Continue the guide on accessing RA microcontroller registers through iodefine headers, starting right after its last sentence.

# [Supplied text]

----

Using Registers Directly

Overview

In some cases users may wish to utilize chip functionality that is not supported yet by FSP. While we encourage contacting us when new feature requests arise it takes time before any updates are made. In the meantime, it is recommended to use the register definition files accessed via renesas.h to add custom functionality as needed. Official ARM CMSIS documentation refers to this format of related register definition files as device header files. Within Renesas, these files are often referred to as an IO define or more commonly iodefine.

What's in an "iodefine"?

Iodefine files contain definitions for all the I/O registers on a device. For RA FSP, one iodefine header is provided per device group (RA6M3, RA2A1 etc.) that contains all the register definitions provided in the hardware manual for that group. These headers are accessed via renesas.h, which selects the appropriate file based on the MCU configured in the project.

Note

Prior to FSP 4.0.0 renesas.h contained a superset of all register definitions for RA MCUs. This became unsustainable as new device families were added and was confusing for users, so headers for each device were created and renesas.h was updated to serve as a selector.

Where are iodefine files located?

In RA FSP, iodefine files are stored in ra/fsp/src/bsp/cmsis/Device/RENESAS/Include. This includes both renesas.h as well as the device group specific iodefine headers.

Using the register definitions

Each peripheral register set is provided as a struct. In general, the template to follow is:

R_ + peripheral abbreviation + channel number + -> + register name [ + _b. + bitfield name]

Basic register access

Registers are most commonly accessed whole. For example, say we want to read the counter on GPT channel 3:

uint32_t count = R_GPT3->GTCNT;

As shown in the template, the iodefines can also be used to access bitfields. For example, to start GPT channel 3:

R_GPT3->GTCR_b.CST = 1;

Bitfield macros

It is worth noting that each bitfield access will cause a full read-modify-write which cannot be combined by the compiler because the register definitions are by necessity volatile. This can be very size and speed inefficient, particularly when the peripheral is on a very slow clock. It is recommended to write whole registers wherever possible. This is made easier by macros that are provided alongside the register definitions.

----

# [Given data]

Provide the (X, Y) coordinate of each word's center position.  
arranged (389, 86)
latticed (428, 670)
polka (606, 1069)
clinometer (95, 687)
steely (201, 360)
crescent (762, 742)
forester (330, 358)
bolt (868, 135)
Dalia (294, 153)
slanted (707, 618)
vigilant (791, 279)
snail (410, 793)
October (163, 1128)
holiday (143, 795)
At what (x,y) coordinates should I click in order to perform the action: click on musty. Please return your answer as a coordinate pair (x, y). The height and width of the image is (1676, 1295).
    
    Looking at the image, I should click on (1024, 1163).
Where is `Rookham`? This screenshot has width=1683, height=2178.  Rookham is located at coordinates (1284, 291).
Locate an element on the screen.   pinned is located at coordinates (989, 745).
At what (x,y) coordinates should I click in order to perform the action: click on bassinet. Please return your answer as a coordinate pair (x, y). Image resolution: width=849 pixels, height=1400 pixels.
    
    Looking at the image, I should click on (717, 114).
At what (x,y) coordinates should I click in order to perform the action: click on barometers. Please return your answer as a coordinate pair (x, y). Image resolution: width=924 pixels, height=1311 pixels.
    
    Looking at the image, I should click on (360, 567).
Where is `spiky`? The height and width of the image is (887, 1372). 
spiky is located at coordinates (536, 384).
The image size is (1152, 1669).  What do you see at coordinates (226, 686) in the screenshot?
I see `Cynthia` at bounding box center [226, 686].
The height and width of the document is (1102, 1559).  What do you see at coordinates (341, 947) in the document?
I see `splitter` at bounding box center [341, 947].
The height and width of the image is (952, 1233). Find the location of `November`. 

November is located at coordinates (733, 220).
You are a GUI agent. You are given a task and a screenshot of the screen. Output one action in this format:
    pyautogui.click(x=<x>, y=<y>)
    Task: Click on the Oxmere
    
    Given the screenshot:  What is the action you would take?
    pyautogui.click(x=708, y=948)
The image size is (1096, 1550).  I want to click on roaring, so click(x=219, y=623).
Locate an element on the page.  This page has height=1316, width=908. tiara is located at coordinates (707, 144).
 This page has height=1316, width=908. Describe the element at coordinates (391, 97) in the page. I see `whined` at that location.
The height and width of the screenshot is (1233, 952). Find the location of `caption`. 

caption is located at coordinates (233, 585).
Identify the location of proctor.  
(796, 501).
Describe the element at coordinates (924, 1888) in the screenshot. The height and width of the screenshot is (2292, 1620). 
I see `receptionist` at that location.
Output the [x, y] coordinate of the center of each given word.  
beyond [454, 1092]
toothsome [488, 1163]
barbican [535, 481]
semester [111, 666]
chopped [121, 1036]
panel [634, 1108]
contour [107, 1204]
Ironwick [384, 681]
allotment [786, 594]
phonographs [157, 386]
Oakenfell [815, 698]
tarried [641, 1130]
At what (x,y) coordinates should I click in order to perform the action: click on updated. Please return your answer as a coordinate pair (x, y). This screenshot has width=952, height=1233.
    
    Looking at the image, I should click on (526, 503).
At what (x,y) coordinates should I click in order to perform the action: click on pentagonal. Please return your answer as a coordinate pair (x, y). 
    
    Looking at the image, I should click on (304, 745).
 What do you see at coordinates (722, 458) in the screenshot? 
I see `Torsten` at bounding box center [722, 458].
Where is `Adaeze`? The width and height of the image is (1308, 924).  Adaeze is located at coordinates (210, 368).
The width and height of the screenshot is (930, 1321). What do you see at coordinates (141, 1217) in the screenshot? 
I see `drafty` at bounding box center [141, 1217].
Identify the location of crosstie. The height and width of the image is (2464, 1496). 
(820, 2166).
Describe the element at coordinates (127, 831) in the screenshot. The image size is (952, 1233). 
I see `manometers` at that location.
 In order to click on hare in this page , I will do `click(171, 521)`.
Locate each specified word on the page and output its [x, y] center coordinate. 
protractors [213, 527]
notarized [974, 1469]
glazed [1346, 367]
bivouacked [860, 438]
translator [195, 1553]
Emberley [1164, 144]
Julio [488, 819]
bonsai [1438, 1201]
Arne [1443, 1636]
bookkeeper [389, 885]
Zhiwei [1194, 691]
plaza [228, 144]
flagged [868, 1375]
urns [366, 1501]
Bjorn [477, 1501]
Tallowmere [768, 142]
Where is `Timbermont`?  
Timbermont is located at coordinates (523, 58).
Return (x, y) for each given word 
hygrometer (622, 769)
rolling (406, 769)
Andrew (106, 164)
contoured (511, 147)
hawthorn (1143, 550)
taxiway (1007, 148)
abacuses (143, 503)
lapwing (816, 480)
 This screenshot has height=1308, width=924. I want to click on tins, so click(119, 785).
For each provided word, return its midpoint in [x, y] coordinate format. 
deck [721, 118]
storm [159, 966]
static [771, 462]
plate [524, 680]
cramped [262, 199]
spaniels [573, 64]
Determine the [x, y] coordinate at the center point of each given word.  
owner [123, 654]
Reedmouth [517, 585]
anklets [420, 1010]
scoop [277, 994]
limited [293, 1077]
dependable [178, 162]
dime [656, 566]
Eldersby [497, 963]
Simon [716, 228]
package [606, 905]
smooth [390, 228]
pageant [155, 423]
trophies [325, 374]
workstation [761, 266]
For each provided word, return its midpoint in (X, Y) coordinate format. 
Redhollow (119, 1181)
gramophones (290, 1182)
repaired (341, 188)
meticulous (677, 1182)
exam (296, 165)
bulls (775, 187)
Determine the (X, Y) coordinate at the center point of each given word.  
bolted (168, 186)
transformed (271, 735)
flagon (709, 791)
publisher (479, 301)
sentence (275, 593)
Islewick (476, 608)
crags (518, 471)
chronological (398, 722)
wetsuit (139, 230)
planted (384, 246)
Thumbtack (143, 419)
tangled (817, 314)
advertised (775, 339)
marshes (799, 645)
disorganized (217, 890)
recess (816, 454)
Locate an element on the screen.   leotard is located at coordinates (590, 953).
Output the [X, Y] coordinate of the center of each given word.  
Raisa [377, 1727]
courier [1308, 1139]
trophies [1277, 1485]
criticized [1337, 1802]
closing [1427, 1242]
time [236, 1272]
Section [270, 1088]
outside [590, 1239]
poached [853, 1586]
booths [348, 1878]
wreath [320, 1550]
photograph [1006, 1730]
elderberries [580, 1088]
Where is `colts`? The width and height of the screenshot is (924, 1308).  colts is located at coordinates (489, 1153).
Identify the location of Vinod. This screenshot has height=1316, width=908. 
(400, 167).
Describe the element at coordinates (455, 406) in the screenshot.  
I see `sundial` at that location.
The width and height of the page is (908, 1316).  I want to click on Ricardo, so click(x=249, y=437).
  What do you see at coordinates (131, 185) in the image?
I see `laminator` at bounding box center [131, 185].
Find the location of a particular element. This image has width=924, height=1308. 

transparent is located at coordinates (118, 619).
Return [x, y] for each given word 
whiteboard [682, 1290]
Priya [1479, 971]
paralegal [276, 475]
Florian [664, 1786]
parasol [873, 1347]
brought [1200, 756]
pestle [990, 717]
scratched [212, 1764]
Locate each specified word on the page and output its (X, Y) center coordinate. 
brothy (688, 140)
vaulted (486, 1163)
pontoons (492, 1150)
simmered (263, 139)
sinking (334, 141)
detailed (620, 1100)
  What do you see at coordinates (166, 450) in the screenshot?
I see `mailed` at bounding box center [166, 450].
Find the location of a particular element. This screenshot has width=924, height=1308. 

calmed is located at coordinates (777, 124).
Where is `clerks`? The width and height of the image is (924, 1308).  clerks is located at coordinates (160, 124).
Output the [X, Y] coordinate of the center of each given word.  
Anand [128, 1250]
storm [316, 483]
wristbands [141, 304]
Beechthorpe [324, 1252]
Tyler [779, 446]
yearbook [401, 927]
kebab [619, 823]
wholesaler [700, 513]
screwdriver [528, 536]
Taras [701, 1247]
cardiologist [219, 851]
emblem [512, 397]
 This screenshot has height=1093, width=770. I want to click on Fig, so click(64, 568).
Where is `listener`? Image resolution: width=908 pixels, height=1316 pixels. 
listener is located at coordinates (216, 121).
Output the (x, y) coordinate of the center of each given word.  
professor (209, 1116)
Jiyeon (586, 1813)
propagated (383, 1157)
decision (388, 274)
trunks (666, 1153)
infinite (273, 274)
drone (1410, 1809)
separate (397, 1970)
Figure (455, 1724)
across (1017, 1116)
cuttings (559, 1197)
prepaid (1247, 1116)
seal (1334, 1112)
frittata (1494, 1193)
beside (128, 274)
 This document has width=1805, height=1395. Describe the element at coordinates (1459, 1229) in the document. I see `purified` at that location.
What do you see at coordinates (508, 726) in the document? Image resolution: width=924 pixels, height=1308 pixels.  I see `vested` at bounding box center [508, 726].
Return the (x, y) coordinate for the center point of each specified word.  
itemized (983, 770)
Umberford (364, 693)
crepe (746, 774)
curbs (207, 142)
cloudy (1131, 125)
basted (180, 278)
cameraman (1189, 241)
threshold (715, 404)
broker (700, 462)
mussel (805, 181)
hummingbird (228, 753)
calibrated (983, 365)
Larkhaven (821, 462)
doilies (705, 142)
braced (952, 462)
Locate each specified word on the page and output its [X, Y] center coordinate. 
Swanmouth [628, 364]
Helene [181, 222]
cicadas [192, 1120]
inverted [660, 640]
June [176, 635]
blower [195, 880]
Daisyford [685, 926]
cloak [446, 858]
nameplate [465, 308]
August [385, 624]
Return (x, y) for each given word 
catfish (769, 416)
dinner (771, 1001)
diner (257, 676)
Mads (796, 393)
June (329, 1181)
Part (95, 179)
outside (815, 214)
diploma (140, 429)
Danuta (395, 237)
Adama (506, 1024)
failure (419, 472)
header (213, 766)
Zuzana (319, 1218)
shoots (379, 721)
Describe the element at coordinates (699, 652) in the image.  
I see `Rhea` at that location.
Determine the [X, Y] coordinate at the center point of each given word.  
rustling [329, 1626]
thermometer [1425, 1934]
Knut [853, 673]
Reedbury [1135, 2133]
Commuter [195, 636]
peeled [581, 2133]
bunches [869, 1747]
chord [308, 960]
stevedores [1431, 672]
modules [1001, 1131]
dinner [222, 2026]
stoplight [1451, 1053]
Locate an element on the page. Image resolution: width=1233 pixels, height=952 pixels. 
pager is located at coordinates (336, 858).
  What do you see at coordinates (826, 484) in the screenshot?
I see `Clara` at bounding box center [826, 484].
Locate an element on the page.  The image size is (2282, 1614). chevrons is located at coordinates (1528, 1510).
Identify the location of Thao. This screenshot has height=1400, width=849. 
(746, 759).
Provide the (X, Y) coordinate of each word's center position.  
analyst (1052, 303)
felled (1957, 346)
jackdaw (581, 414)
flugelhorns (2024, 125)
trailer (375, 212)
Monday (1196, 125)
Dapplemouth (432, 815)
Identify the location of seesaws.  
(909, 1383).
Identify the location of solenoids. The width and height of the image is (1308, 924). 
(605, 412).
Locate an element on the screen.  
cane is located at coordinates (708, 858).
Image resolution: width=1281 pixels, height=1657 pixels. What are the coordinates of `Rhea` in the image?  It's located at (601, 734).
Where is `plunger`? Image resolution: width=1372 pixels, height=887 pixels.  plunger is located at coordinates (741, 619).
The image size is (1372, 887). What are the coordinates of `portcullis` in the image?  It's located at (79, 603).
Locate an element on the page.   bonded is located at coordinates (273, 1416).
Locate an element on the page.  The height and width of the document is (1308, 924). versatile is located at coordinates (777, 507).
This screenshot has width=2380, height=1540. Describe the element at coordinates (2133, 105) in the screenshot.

----

# [Answer to the exercise]
Every bitfield has two associated macros: _Msk (bitfield mask) and _Pos (bit position). These macros can be used to manipulate whole registers instead of using bitfield access when multiple bitfields are modified simultaneously. For example, setting both GPT3 output pins to 100% duty cycle:

uint32_t gtuddtyc = R_GPT3->GTUDDTYC
gtuddtyc         &= ~(R_GPT0_GTUDDTYC_OADTY_Msk | R_GPT0_GTUDDTYC_OBDTY_MSK)             // Mask off bits to clear
gtuddtyc         |= (3 << R_GPT0_GTUDDTYC_OADTY_Pos) | (3 << R_GPT0_GTUDDTYC_OBDTY_Pos); // Shift values to bitfield positions
R_GPT3->GTUDDTYC  = gtuddtyc;

Note

The macros are all named with channel 0 due to internal process requirements; they can be used with all channels.

Arrays and clusters

Some registers are part of an array. These are typically listed in the manual using indexes like "n" or "m", but may occasionally be listed with individual numbers or letters. Accessing register arrays is just like accessing a regular array. For example, the GPT duty cycle registers are GTCCRA through GTCCRF. In the iodefine, they are accessed via the GTCCR array:

/* Set GTCCRB */
R_GPT3->GTCCR[1] = duty_cycle_b;

Note

Not all indices may be available in every array. Be sure to check the hardware manual to verify which registers are provided on the device in use.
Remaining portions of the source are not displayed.